Predicting where the mobile industry will be in the next few years can be challenging given the speed of growth and innovation which can render many analysis obsolete in a few months. In 2007 it was unexpected to some market analysts that Apple could produce a phone that could completely disrupt the industry. Critics were silenced when Apple’s iPhone gobbled market share and became the dominant force it is today.

More people worldwide are preferring mobile devices over personal computers. Research firm Gartner expects that by 2015 more than 80% of all mobile phones will be smart phones and 20% of them will be Windows phones. As a result mobile devices will surpass PC as the most common Internet access tools. According to StatCounter, mobile traffic accounts for 12% of the world’s Internet traffic as of September 2012.

In some countries, more people have already shifted to mobile. In Asia, 20% of traffic comes from mobile double from the September 2011 figure, while in India mobile has already surpassed desktop traffic where it now accounts for 53% of Internet traffic.

Consumers could increasingly rely on smart phones and tablets to watch videos. By 2015 video may account for 60% of data traffic and will eat up huge chunks of the bandwidth on the network. Mobile video could become an extension of television and greater integration will allow users to pick up watching from mobile and then switching to TV.

Frenzied Demand for Bandwidth

The increase in mobile usage can also increase demand for bandwidth and speed. Wireless carriers are increasingly looking to upgrade their networks to 4G/LTE to satisfy consumer demand. LTE is expected to rapidly grow in 2013.
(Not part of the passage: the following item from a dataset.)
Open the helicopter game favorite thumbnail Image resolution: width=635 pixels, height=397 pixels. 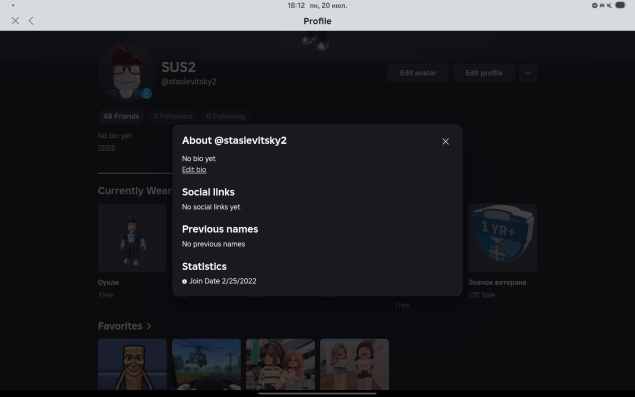tap(206, 365)
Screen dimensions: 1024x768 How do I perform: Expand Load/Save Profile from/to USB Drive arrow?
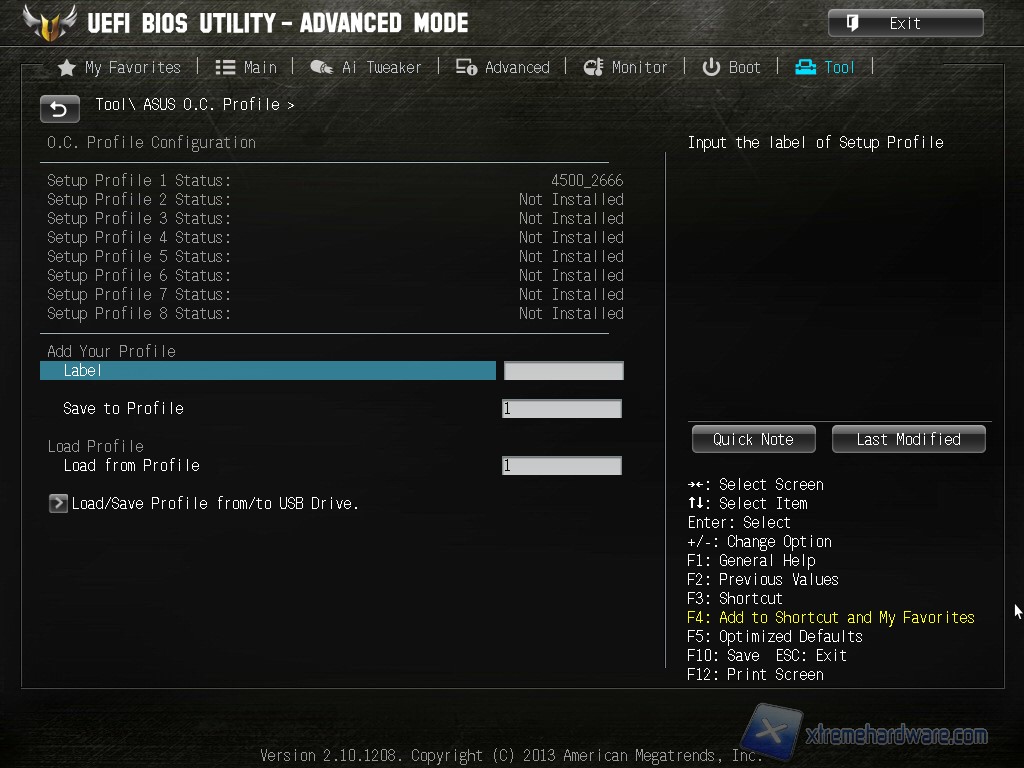(x=58, y=504)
Mobile social networking could grow to become a greater percentage of mobile network traffic. Social networking hubs can connect varied data points like messaging, e-mail, games, commerce and entertainment portals. Some believe that social media networks may gradually become infrastructure providers that offer consumer data to companies.
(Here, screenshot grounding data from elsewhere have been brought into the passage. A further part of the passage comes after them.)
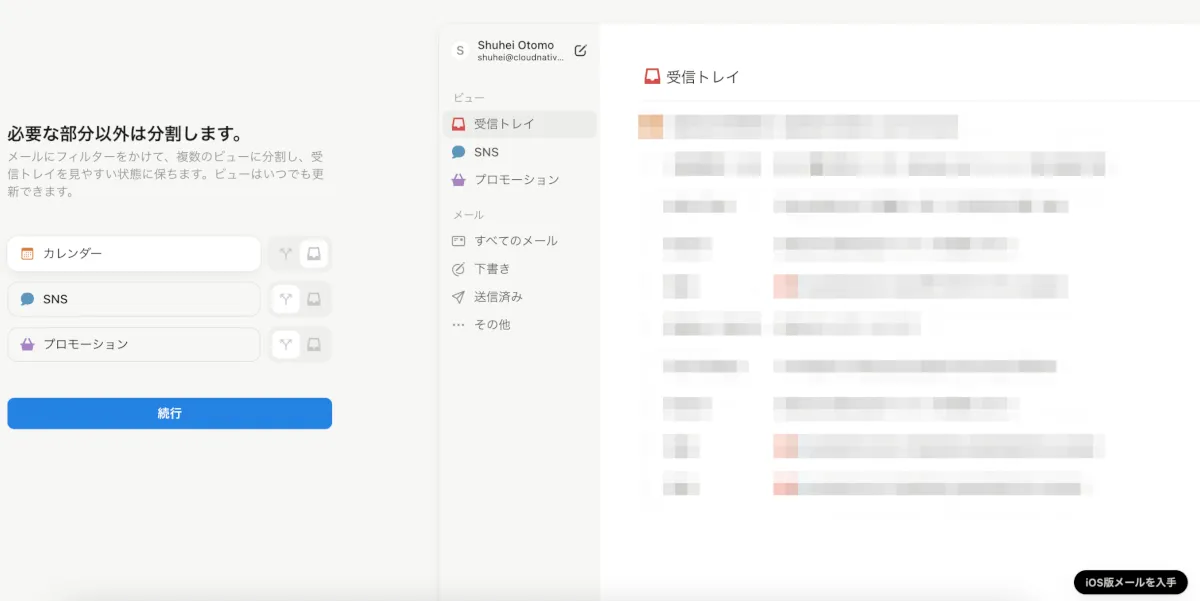Toggle inbox option for プロモーション row
Image resolution: width=1200 pixels, height=601 pixels.
(x=314, y=344)
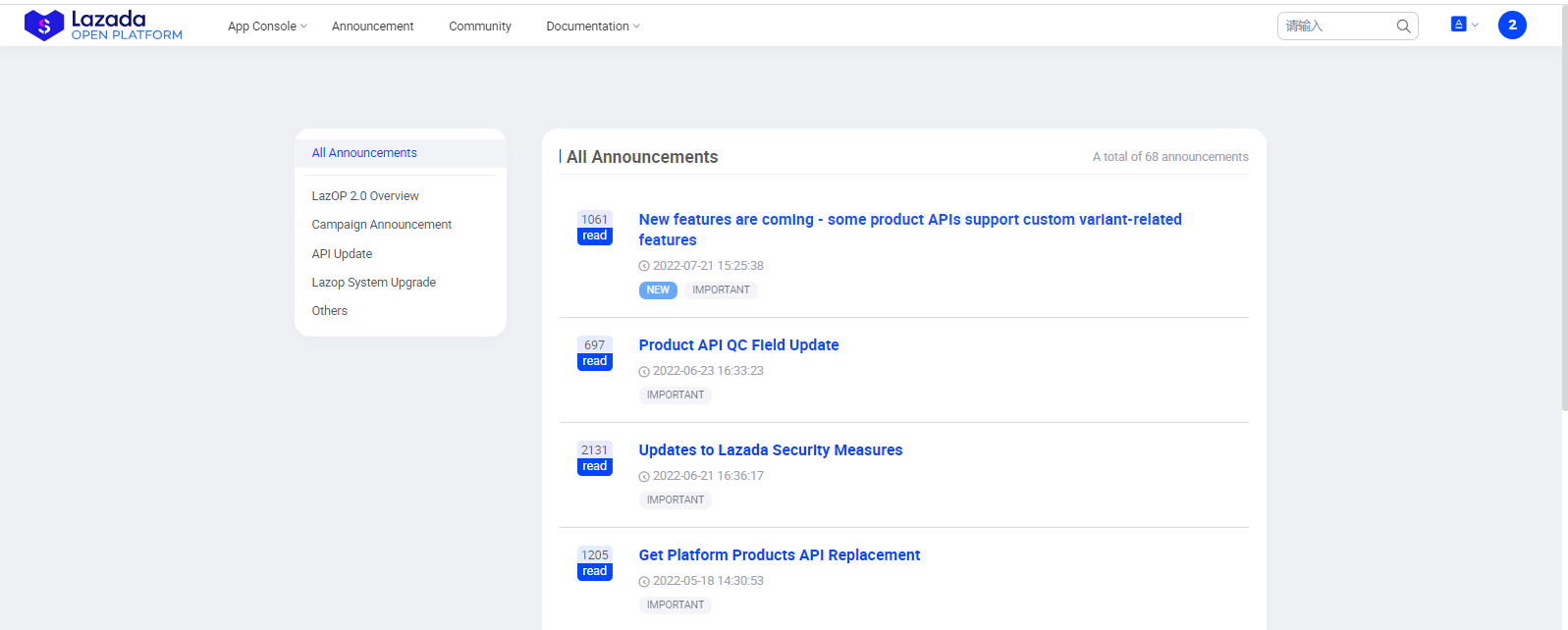
Task: Click into the search input field
Action: pyautogui.click(x=1335, y=26)
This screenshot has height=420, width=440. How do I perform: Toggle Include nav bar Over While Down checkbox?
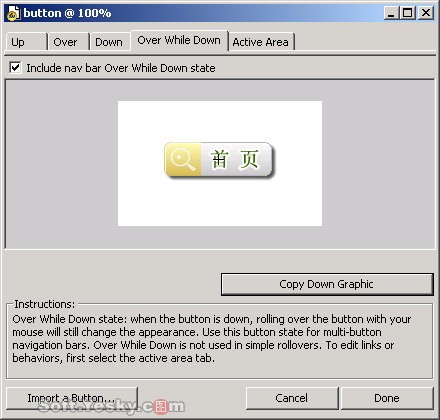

Mobile search could likely become more powerful as more capable phones equipped with object recognition become integrated in search. Visual search can allow users to compare prices. More sophisticated apps may let users take actions based on the result. Mobile search could allow an instantaneous series of actions from finding the object to taking action on it.  Already Google Handwrite has the functionality to provide mobile users a ways to search more easily.
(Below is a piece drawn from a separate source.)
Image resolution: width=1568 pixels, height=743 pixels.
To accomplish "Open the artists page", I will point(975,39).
For businesses, the cloud may hold many benefits for organizations in terms of cost reductions, security and innovation.

Impact on Learning Environments

Mobile could be the next vehicle to spread education in places that lack teachers. The digital textbook, interactive charts and graphs, audio and visual media and live discussions through programs like Skype are among the ways that students may remotely learn. Mobile learning could open up the possibility of a classroom that is not bound in single room but one where students are free to explore the outside world.

Cloud computing has revolutionized data storage. Consumers may have been the early adopters for cloud computing but enterprises are increasingly looking to the cloud. More employees than every may access corporate resources or catch up on work through their mobile devices using the cloud. Mobile may drive employee productivity and businesses could use cloud computing to optimize their business process performance and provide new benefits in innovation and productivity.